The initial goal of ADNI was to recruit 800 adults, ages 55 to 90, to participate in the research – approximately 200 cognitively normal older individuals to be followed for 3 years, 400 people with MCI to be followed for 3 years and 200 people with early AD to be followed Axitinib VEGFR for 2 years.’ For up-to-date information, see [31].

Autopsy evaluations suggest that up to 78% of individuals with diagnosed alcoholism demonstrate some degree of brain pathology [8]. Neuroimaging and neuropathological evidence show prominent white matter loss (most notable in the prefrontal cortex, corpus callosum, and cerebellum) and neuronal loss in the superior frontal association cortex, hypothalamus, and cerebellum [1,9].

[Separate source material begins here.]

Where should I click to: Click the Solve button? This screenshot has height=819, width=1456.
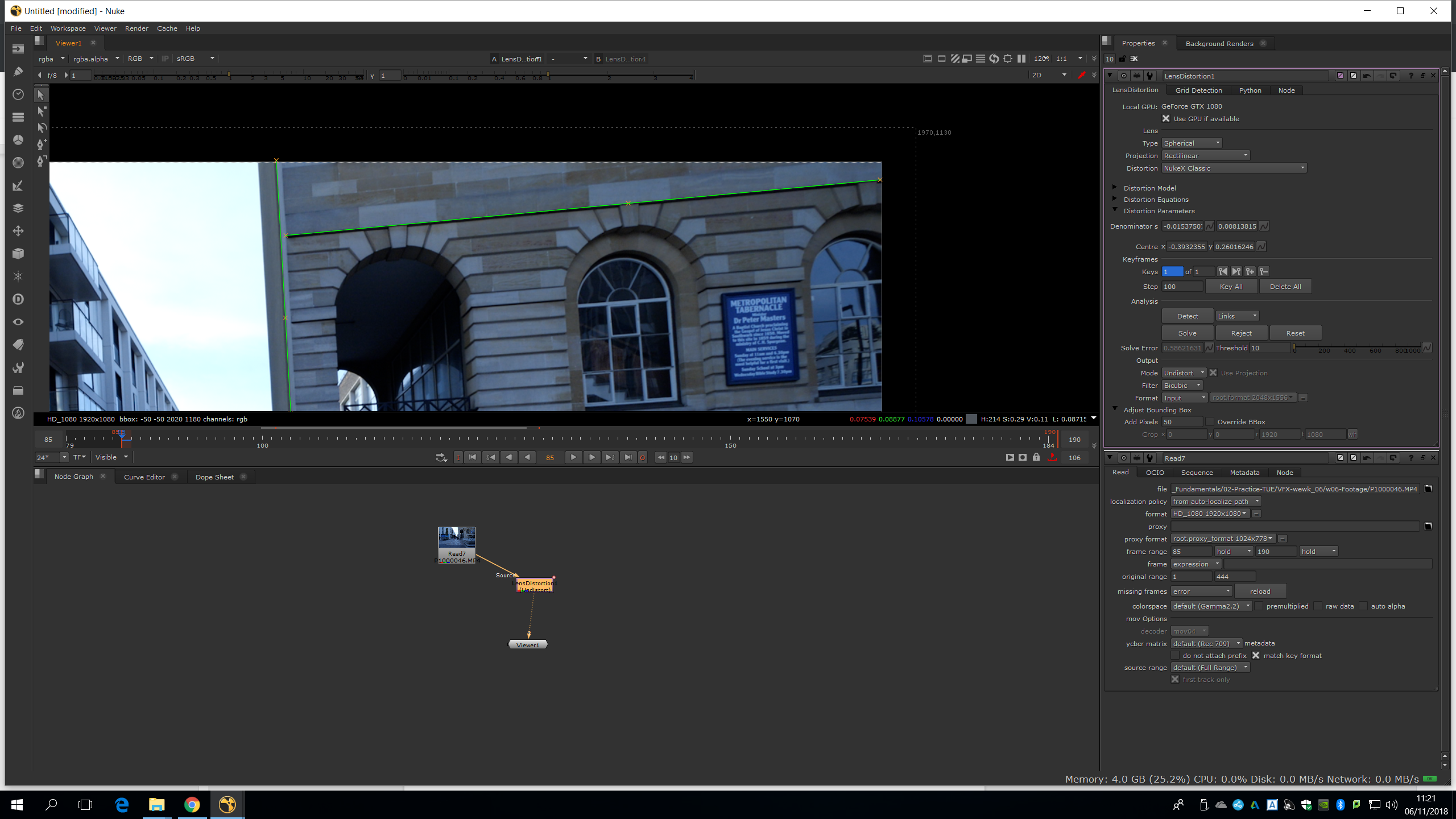tap(1187, 333)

The frontal lobes of individuals with diagnosed alcoholism appear particularly susceptible to damage, with evidence of markedly decreased neuron density, volume shrinkage, and altered glucose metabolism and perfusion [10]. Partial recovery of white matter disturbances can occur with abstinence, and magnetic resonance imaging studies indicate early reversibility of white matter shrinkage that is accompanied by clinical improvement in cognitive and motor abilities [11,12]. The mechanism behind recovery from white matter damage is thought to involve the restoration of myelination and axonal integrity, but is vulnerable to repeated disruption if drinking is resumed [11]. Harper [1] concludes that the brain pathology of abusers of alcohol likely has two components: one of permanent change, the other transient.

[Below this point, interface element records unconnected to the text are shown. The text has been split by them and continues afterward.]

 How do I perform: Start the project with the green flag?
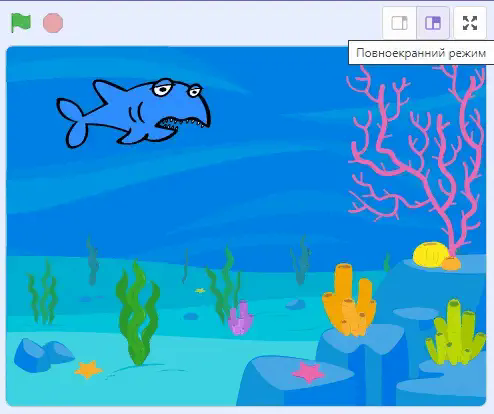[21, 23]
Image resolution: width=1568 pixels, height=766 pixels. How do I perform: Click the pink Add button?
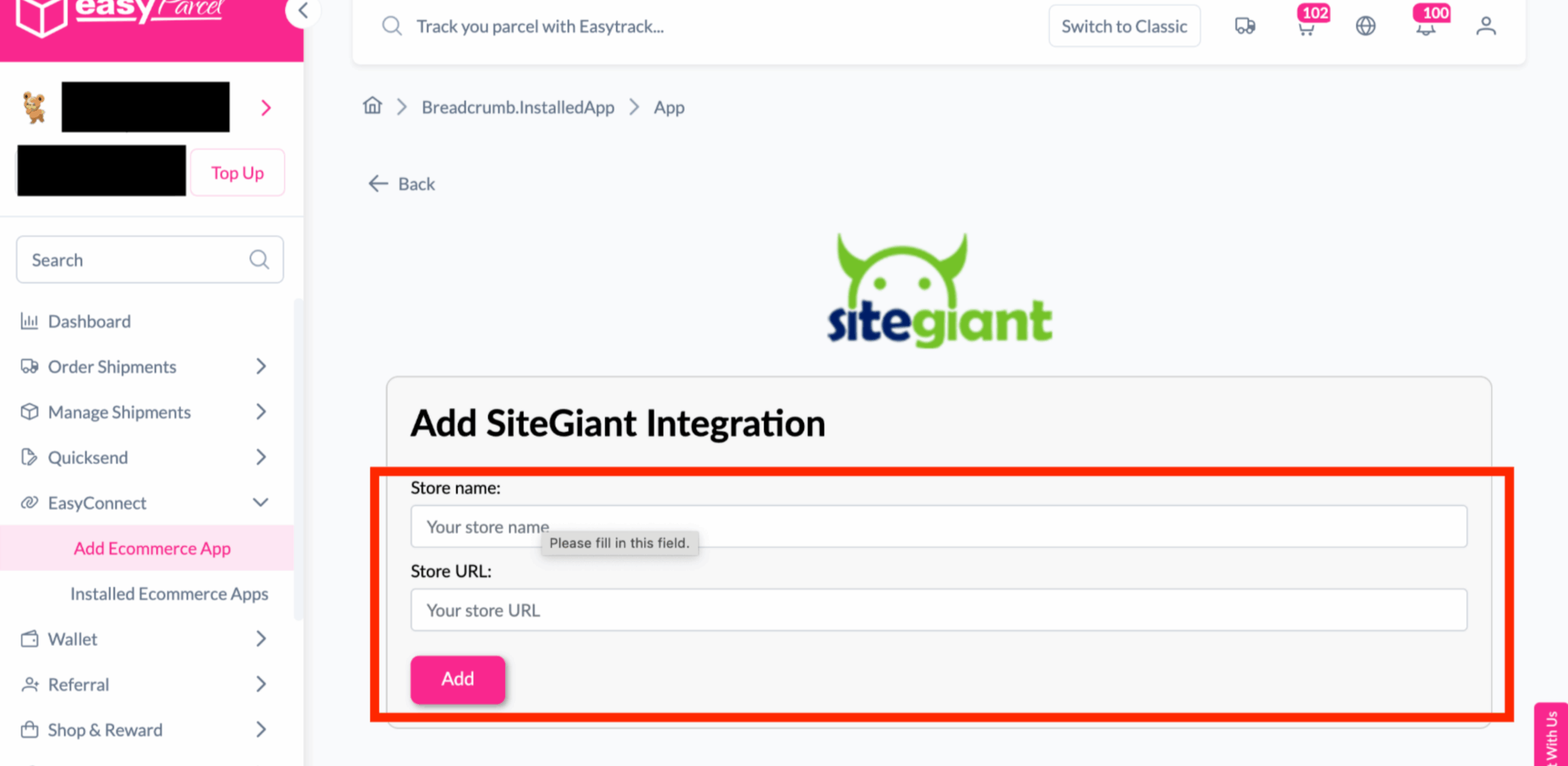[x=458, y=679]
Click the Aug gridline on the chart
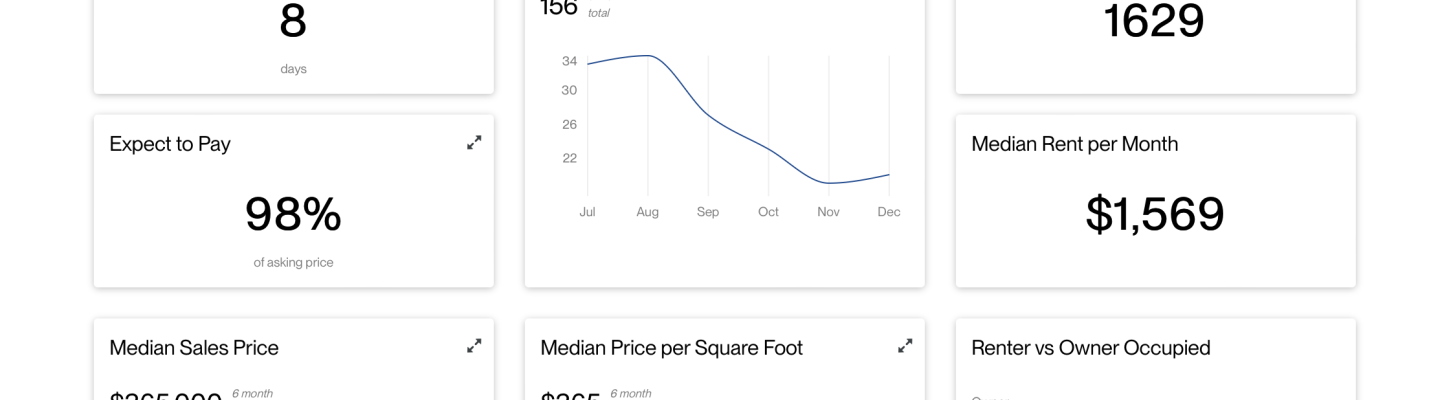 (x=648, y=125)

While these findings reflect general structural changes in chronic abusers of alcohol, what lesions characterize a clinically identifiable dementia and the neuropathological process that underlies this process remain in dispute. The ‘neurotoxicity’ hypothesis suggests that the direct physiological effects of chronic alcohol exposure can cause neuronal loss through glutamate excitotoxicity, oxidative stress, and the disruption Drug_discovery of neurogenesis [13]. In particular, drinking patterns of repeated binges and withdrawal periods may enhance neuronal injury through increased vulnerability of upregulated N-methyl-D-asparate (NDMA) receptors to glutamate-induced excitotoxicity. Support for the neurotoxicity hypothesis emerges from animal studies, which have demonstrated dose-related ethanol-induced damage to brain structures – including the hippocampus, hypothalamus, and cerebellum – that correspond with impairments in memory and learning [14,15].

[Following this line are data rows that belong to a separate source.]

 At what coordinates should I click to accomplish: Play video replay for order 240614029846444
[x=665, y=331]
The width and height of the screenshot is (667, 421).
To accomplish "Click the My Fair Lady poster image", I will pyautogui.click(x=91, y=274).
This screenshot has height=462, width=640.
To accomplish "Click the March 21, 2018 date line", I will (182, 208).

Cholinergic neurotransmission in the basal forebrain, which plays a key role in attention, these learning, and memory, also appears to be impacted by prolonged intake of alcohol. Imaging studies of ‘uncomplicated alcoholics’ – individuals with no history of nutritional deficiency, hepatic failure, or other indirect forms of brain injury – confirm structural abnormalities, including changes to the corpus callosum, pons, and cerebellum [12].